Twitter visé en premier lieu
Depuis la loi du 13 novembre 2014, toutes les incitations à la haine deviennent donc des sujets de condamnation. Les réseaux sociaux sont les plus visés car plus facilement identifiables. Twitter, depuis ce week end, a supprimé de la liste des discussions les plus populaires les hashtags (les mots-clés) favorables aux tueurs de la semaine passé #JeSuisKouachi et #JeSuisCoulibaly.

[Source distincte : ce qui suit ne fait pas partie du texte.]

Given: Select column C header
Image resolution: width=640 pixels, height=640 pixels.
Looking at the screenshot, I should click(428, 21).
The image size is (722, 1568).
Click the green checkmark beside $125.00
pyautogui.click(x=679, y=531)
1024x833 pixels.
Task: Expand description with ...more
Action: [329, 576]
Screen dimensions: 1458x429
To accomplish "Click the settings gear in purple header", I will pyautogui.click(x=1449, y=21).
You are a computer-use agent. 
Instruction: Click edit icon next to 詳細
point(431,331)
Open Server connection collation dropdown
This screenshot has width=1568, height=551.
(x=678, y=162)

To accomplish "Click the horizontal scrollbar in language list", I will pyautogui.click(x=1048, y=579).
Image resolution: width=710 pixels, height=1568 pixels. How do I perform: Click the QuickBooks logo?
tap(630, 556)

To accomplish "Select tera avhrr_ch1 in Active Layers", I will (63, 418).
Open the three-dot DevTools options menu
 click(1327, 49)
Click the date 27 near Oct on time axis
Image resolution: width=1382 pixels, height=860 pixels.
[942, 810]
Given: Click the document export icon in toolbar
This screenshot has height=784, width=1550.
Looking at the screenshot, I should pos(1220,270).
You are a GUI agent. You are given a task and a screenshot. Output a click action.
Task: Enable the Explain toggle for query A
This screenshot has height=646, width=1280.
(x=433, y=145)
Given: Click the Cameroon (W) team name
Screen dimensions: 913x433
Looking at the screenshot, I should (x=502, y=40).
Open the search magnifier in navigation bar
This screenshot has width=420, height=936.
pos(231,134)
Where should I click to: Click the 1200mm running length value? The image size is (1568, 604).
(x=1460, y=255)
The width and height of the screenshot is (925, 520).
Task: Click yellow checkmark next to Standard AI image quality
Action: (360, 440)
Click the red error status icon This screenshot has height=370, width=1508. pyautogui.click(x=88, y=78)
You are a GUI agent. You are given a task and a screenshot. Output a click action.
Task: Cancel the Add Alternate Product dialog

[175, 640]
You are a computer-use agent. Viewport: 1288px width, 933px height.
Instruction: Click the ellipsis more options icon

Pourtant, les acteurs du Web s’était opposés à mise en place de la loi du 14 novembre, souvent citée par les internautes comme « un Patriot Act à la française » qui permettrait à la police de visiter des sites et faire des perquisitions « numériques » sans mandat judiciaire. «C’est une nouvelle loi faite par des techniciens qui ne prennent pas en compte la réalité du terrain, on peut contourner ces blocages ou créer des miroirs des pages », expliquaient les membres de L’Asic.
L’Asic, l ‘association qui regroupe Google, eBay, Yahoo!, Dailymotion, Deezer, Spotify, Airbnb, AOL, Skyrock, Microsoft,PriceMinister ou encore Skype dénonçait « une atteinte sans précédent aux libertés « en France. “L’extension grandissante des pouvoirs offerts aux services de police et aux services de renseignements en matière de contrôle des contenus et des comportements sur Internet sans supervision de l’autorité judiciaire ». A l’époque, on y voyait un contre -feu face aux mises en demeure du gouvernement d’afficher clairement les traitements effectués sur les fichiers de clients de ces multinationales . «Seul un juge peut ordonner une mesure de blocage d’un site Internet, tant cette mesure est susceptible de porter atteinte à la liberté d’expression», réclamait l’Asic. Mais depuis, début décembre, l’association a été très discrête. Depuis les attaques de dimanche, c’est tout le web français qui se sent menacé et finalement ce qui paraissait liberticide ressemble désormais à une forme de protection.